Após receber denúncias de desrespeito ao direito à acompanhante, Defensoria pretende resolver impasse com maternidades de modo extrajudicial

24/06/2020 11h05
Por: Redação
Foto: Reprodução
Foto: Reprodução

A Defensoria Pública do Estado (DPE-AM) está apurando violações ao direito das mães a ter acompanhante durante o parto, em maternidades de Manaus. Um Procedimento para Apuração de Dano Coletivo (Padac) foi instaurado para averiguar a regularidade da prestação do serviço público de saúde ofertado a grávidas e nascituros no Amazonas em meio à pandemia de Covid-19.

O Padac é um procedimento instituído para reunir informações sobre o problema investigado e dar condições para a elaboração de eventual Ação Civil Pública ou acordo extrajudicial, com o objetivo de sanar a questão.
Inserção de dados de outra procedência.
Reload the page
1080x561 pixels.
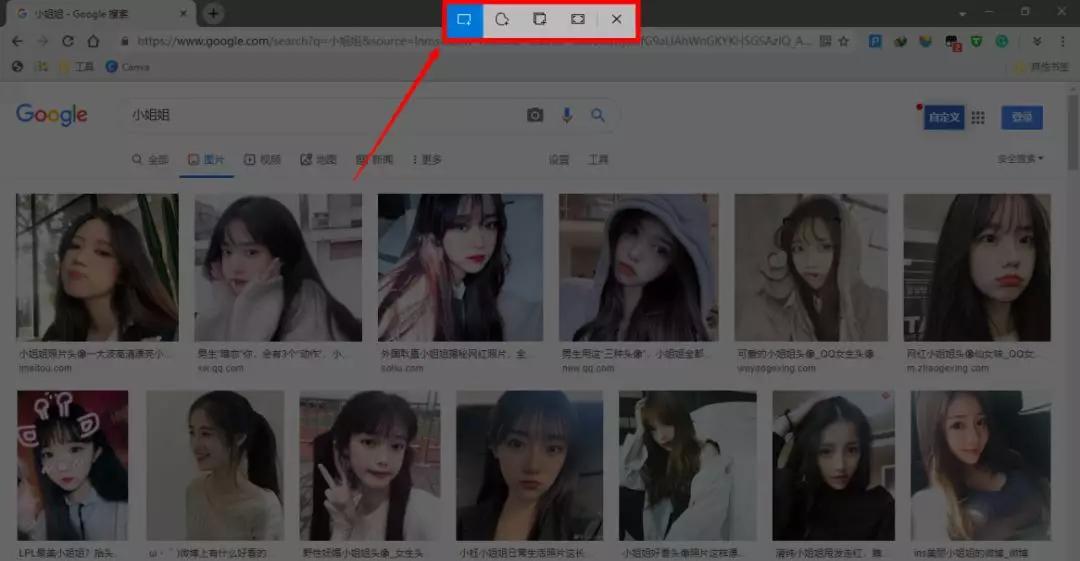68,42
No Padac, a Defensoria oficiou as secretarias Municipal (Semsa) e Estadual de Saúde (Susam), além de órgãos como o Ministério da Saúde e a Agência Nacional de Vigilância Sanitária (Anvisa) para conhecer o protocolo de atendimentos às gestantes e puérperas em Manaus e no interior, além de reportar denúncias.

“Percebe-se uma falta de organização que é extremamente preocupante no atendimento as gestantes. As grávidas estão procurando a Defensoria e a maior demanda é do direito ao acompanhante, que está sendo violado de maneira desrespeitosa. Tentamos resolver de maneira administrativa, conversando com as administrações das maternidades, mas até o momento foi infrutífero”, explica a defensora pública Pollyana Vieira, que é coordenadora do Núcleo de Promoção e Defesa dos Direitos da Mulher (Nudem/DPE-AM).
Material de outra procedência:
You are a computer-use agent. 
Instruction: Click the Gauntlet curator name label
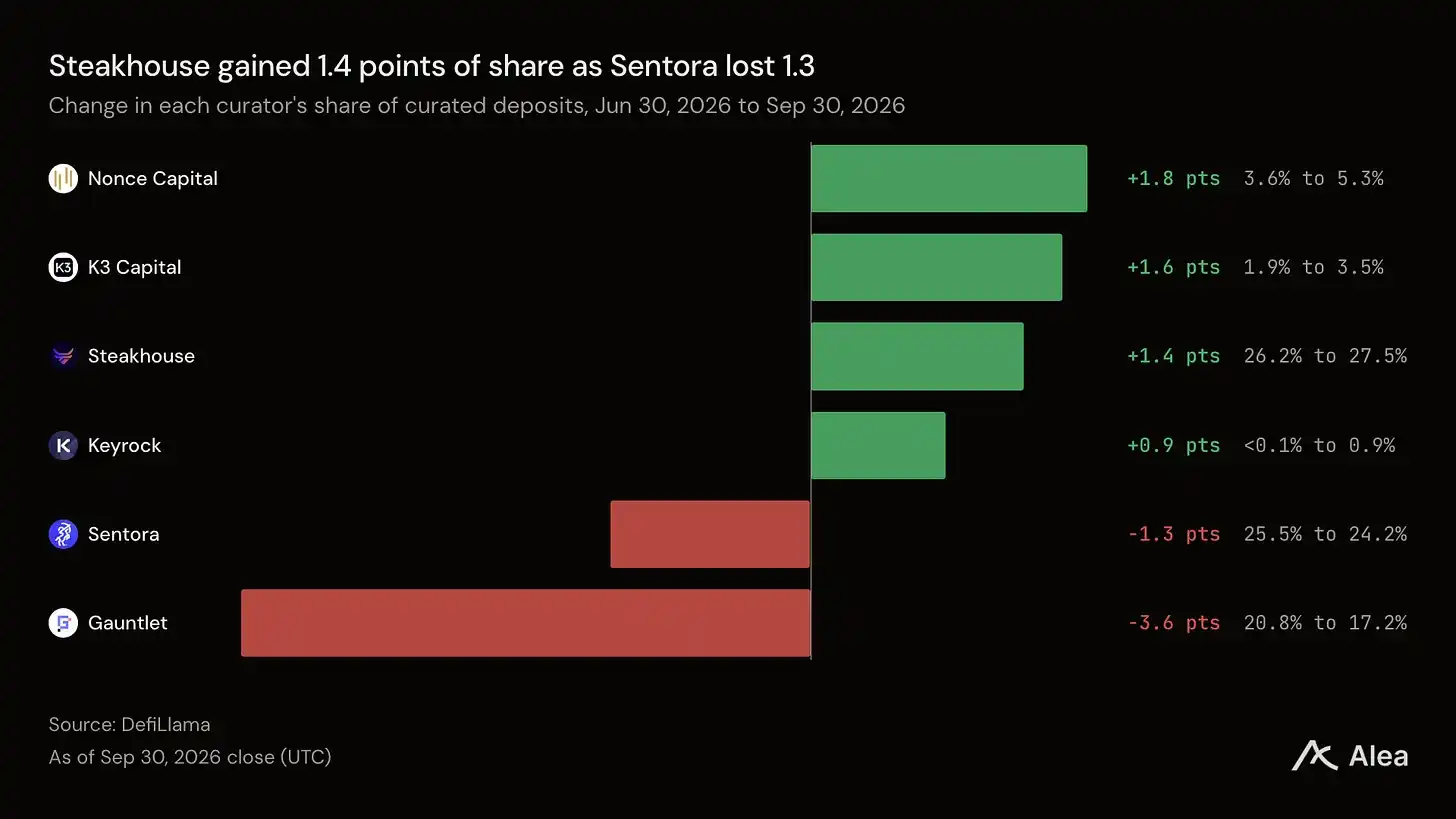[127, 623]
A atenção à saúde da mulher e nascituros foi tema de audiência pública virtual promovida, nessa segunda-feira (22), promovida pela Assembleia Legislativa (ALE-AM), por meio das comissões de Saúde e Previdência (CSP) e da Mulher, da Família e do Idoso (CMFI), em parceria com a Defensoria. A audiência contou com a participação de representantes de maternidades, Semsa, Susam, e da Fundação de Vigilância em Saúde do Amazonas (FVS-AM), e do Humaniza Coletivo Feminista.

Durante a audiência, o subdefensor geral do Amazonas, Thiago Rosas, ressaltou que a intenção da Defensoria com a instauração do Padac é encontrar uma solução para o estabelecimento de atendimento digno às gestantes.
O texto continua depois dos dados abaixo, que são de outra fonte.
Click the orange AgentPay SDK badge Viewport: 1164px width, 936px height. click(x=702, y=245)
“Direito à vida e à saúde são direitos fundamentais. O interesse da Defensoria não é levar processos para a Justiça. Nós somos uma instituição voltada para a eficácia dos direitos fundamentais. Nós não mudamos esse pensamento e o Padac que instituímos pode chegar ao final com um Termo de Ajustamento de Conduta, um acordo ou uma recomendação. O nosso interesse é resolver a situação das mulheres grávidas”, afirmou.

Gestantes e parturientes que forem vítimas de violência obstétrica ou tiverem problemas na rede de saúde podem buscar o atendimento da Defensoria ligando para o (92) 98427-1138 ou (92) 98417-3249, de segunda a sexta-feira, das 8h às 14h.

Covid-19 e grávidas

Segundo a FVS-AM, o Amazonas registrou 164 casos de Covid-19 em grávidas e 37 em puérperas (pós-parto), até essa segunda-feira. Os óbitos foram oito e sete, respectivamente. Números que revelam uma taxa de letalidade de 18,9% entre as puérperas, e levantaram a preocupação da deputada Mayara Pinheiro (PP) durante a audiência virtual.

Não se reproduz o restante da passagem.